§ **ABOUT THIS EXERCISE**
Return the listing in full, word for word.

__________________________________________________

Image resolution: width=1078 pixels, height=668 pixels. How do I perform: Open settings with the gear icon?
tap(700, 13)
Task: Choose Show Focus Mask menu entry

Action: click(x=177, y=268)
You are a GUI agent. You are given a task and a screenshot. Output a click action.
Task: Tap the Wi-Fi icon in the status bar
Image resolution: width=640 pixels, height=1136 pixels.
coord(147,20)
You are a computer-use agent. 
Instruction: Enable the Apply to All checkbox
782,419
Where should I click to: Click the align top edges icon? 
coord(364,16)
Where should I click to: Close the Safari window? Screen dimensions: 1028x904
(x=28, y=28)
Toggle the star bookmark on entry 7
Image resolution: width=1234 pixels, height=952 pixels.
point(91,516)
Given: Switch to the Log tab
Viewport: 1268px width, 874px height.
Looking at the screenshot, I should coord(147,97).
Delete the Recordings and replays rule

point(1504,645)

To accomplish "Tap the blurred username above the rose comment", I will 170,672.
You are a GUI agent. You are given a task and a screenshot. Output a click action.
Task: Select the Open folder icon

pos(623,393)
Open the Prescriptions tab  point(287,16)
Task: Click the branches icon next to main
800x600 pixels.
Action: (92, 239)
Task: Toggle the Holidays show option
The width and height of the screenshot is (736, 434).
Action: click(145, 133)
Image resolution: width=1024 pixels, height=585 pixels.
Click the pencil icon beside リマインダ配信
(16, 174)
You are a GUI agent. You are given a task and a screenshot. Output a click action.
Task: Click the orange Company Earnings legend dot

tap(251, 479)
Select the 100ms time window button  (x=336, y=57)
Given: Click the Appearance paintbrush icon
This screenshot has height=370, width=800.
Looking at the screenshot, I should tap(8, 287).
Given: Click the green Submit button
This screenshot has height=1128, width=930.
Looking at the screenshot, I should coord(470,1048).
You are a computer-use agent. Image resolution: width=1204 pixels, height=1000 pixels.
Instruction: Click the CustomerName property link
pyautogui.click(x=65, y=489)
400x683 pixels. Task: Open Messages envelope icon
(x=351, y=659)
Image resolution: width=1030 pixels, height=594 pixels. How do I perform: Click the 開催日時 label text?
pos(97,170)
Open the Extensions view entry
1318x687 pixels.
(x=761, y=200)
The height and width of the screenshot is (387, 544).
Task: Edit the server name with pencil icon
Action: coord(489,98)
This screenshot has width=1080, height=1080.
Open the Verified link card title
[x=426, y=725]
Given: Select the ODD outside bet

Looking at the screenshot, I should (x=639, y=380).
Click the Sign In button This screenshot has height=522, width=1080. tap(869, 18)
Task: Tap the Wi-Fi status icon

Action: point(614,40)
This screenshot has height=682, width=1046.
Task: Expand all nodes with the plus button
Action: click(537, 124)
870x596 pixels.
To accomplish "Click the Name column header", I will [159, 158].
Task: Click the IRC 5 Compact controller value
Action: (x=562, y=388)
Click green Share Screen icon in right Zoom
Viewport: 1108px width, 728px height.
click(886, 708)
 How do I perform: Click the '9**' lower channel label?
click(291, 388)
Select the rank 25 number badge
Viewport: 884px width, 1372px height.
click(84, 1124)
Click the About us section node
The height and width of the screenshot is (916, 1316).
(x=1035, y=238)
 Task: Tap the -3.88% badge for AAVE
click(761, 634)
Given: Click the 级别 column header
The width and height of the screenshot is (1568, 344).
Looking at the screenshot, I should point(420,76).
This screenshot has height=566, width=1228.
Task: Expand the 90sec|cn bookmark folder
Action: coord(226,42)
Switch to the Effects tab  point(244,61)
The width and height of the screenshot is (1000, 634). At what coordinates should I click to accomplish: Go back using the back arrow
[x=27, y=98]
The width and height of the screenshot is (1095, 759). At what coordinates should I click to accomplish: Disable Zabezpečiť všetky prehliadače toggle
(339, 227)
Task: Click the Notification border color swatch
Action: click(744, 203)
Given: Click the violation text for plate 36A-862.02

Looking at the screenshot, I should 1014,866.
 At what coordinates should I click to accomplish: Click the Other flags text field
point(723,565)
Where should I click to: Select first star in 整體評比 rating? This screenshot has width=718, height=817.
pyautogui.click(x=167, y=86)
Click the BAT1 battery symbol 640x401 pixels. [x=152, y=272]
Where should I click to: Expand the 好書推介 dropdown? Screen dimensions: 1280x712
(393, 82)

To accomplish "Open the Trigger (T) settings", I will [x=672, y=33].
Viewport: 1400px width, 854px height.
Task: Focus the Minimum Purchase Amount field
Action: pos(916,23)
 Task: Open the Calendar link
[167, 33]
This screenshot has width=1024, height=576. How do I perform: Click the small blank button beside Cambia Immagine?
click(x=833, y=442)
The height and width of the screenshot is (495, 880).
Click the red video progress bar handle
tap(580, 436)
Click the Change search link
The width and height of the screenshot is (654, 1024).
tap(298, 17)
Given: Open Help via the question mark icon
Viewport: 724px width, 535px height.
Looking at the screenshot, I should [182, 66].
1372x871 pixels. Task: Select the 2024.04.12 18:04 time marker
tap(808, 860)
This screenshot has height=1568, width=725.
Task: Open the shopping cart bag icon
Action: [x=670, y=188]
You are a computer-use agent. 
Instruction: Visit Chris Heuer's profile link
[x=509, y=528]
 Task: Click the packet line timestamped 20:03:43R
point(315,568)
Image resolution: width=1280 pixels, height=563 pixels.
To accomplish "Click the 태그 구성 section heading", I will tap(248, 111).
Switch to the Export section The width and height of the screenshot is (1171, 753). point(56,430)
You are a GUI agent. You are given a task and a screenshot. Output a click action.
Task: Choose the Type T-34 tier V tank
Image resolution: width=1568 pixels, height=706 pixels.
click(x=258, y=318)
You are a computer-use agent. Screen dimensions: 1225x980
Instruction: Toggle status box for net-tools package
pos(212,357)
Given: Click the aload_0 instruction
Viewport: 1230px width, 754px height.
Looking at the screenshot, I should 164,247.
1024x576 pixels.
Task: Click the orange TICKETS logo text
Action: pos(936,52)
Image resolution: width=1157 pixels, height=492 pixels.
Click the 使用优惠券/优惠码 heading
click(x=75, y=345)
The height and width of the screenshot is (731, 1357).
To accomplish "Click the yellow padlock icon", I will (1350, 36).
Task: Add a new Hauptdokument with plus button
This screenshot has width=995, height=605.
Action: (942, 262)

__________________________________________________

§ **ANSWER TO THE PROBLEM**
Image resolution: width=1078 pixels, height=668 pixels. How do I perform: Open settings with the gear icon?
tap(700, 13)
Task: Choose Show Focus Mask menu entry

Action: click(x=177, y=268)
You are a GUI agent. You are given a task and a screenshot. Output a click action.
Task: Tap the Wi-Fi icon in the status bar
Image resolution: width=640 pixels, height=1136 pixels.
coord(147,20)
You are a computer-use agent. 
Instruction: Enable the Apply to All checkbox
782,419
Where should I click to: Click the align top edges icon? 
coord(364,16)
Where should I click to: Close the Safari window? Screen dimensions: 1028x904
(x=28, y=28)
Toggle the star bookmark on entry 7
Image resolution: width=1234 pixels, height=952 pixels.
point(91,516)
Given: Switch to the Log tab
Viewport: 1268px width, 874px height.
Looking at the screenshot, I should coord(147,97).
Delete the Recordings and replays rule

point(1504,645)

To accomplish "Tap the blurred username above the rose comment", I will 170,672.
You are a GUI agent. You are given a task and a screenshot. Output a click action.
Task: Select the Open folder icon

pos(623,393)
Open the Prescriptions tab  point(287,16)
Task: Click the branches icon next to main
800x600 pixels.
Action: (92, 239)
Task: Toggle the Holidays show option
The width and height of the screenshot is (736, 434).
Action: click(145, 133)
Image resolution: width=1024 pixels, height=585 pixels.
Click the pencil icon beside リマインダ配信
(16, 174)
You are a GUI agent. You are given a task and a screenshot. Output a click action.
Task: Click the orange Company Earnings legend dot

tap(251, 479)
Select the 100ms time window button  (x=336, y=57)
Given: Click the Appearance paintbrush icon
This screenshot has height=370, width=800.
Looking at the screenshot, I should tap(8, 287).
Given: Click the green Submit button
This screenshot has height=1128, width=930.
Looking at the screenshot, I should coord(470,1048).
You are a computer-use agent. Image resolution: width=1204 pixels, height=1000 pixels.
Instruction: Click the CustomerName property link
pyautogui.click(x=65, y=489)
400x683 pixels. Task: Open Messages envelope icon
(x=351, y=659)
Image resolution: width=1030 pixels, height=594 pixels. How do I perform: Click the 開催日時 label text?
pos(97,170)
Open the Extensions view entry
1318x687 pixels.
(x=761, y=200)
The height and width of the screenshot is (387, 544).
Task: Edit the server name with pencil icon
Action: coord(489,98)
This screenshot has width=1080, height=1080.
Open the Verified link card title
[x=426, y=725]
Given: Select the ODD outside bet

Looking at the screenshot, I should (x=639, y=380).
Click the Sign In button This screenshot has height=522, width=1080. tap(869, 18)
Task: Tap the Wi-Fi status icon

Action: point(614,40)
This screenshot has height=682, width=1046.
Task: Expand all nodes with the plus button
Action: click(537, 124)
870x596 pixels.
To accomplish "Click the Name column header", I will [159, 158].
Task: Click the IRC 5 Compact controller value
Action: (x=562, y=388)
Click green Share Screen icon in right Zoom
Viewport: 1108px width, 728px height.
click(886, 708)
 How do I perform: Click the '9**' lower channel label?
click(291, 388)
Select the rank 25 number badge
Viewport: 884px width, 1372px height.
click(84, 1124)
Click the About us section node
The height and width of the screenshot is (916, 1316).
(x=1035, y=238)
 Task: Tap the -3.88% badge for AAVE
click(761, 634)
Given: Click the 级别 column header
The width and height of the screenshot is (1568, 344).
Looking at the screenshot, I should point(420,76).
This screenshot has height=566, width=1228.
Task: Expand the 90sec|cn bookmark folder
Action: coord(226,42)
Switch to the Effects tab  point(244,61)
The width and height of the screenshot is (1000, 634). At what coordinates should I click to accomplish: Go back using the back arrow
[x=27, y=98]
The width and height of the screenshot is (1095, 759). At what coordinates should I click to accomplish: Disable Zabezpečiť všetky prehliadače toggle
(339, 227)
Task: Click the Notification border color swatch
Action: click(744, 203)
Given: Click the violation text for plate 36A-862.02

Looking at the screenshot, I should 1014,866.
 At what coordinates should I click to accomplish: Click the Other flags text field
point(723,565)
Where should I click to: Select first star in 整體評比 rating? This screenshot has width=718, height=817.
pyautogui.click(x=167, y=86)
Click the BAT1 battery symbol 640x401 pixels. [x=152, y=272]
Where should I click to: Expand the 好書推介 dropdown? Screen dimensions: 1280x712
(393, 82)

To accomplish "Open the Trigger (T) settings", I will [x=672, y=33].
Viewport: 1400px width, 854px height.
Task: Focus the Minimum Purchase Amount field
Action: pos(916,23)
 Task: Open the Calendar link
[167, 33]
This screenshot has width=1024, height=576. How do I perform: Click the small blank button beside Cambia Immagine?
click(x=833, y=442)
The height and width of the screenshot is (495, 880).
Click the red video progress bar handle
tap(580, 436)
Click the Change search link
The width and height of the screenshot is (654, 1024).
tap(298, 17)
Given: Open Help via the question mark icon
Viewport: 724px width, 535px height.
Looking at the screenshot, I should [182, 66].
1372x871 pixels. Task: Select the 2024.04.12 18:04 time marker
tap(808, 860)
This screenshot has height=1568, width=725.
Task: Open the shopping cart bag icon
Action: [x=670, y=188]
You are a computer-use agent. 
Instruction: Visit Chris Heuer's profile link
[x=509, y=528]
 Task: Click the packet line timestamped 20:03:43R
point(315,568)
Image resolution: width=1280 pixels, height=563 pixels.
To accomplish "Click the 태그 구성 section heading", I will tap(248, 111).
Switch to the Export section The width and height of the screenshot is (1171, 753). point(56,430)
You are a GUI agent. You are given a task and a screenshot. Output a click action.
Task: Choose the Type T-34 tier V tank
Image resolution: width=1568 pixels, height=706 pixels.
click(x=258, y=318)
You are a computer-use agent. Screen dimensions: 1225x980
Instruction: Toggle status box for net-tools package
pos(212,357)
Given: Click the aload_0 instruction
Viewport: 1230px width, 754px height.
Looking at the screenshot, I should 164,247.
1024x576 pixels.
Task: Click the orange TICKETS logo text
Action: pos(936,52)
Image resolution: width=1157 pixels, height=492 pixels.
Click the 使用优惠券/优惠码 heading
click(x=75, y=345)
The height and width of the screenshot is (731, 1357).
To accomplish "Click the yellow padlock icon", I will (1350, 36).
Task: Add a new Hauptdokument with plus button
This screenshot has width=995, height=605.
Action: (942, 262)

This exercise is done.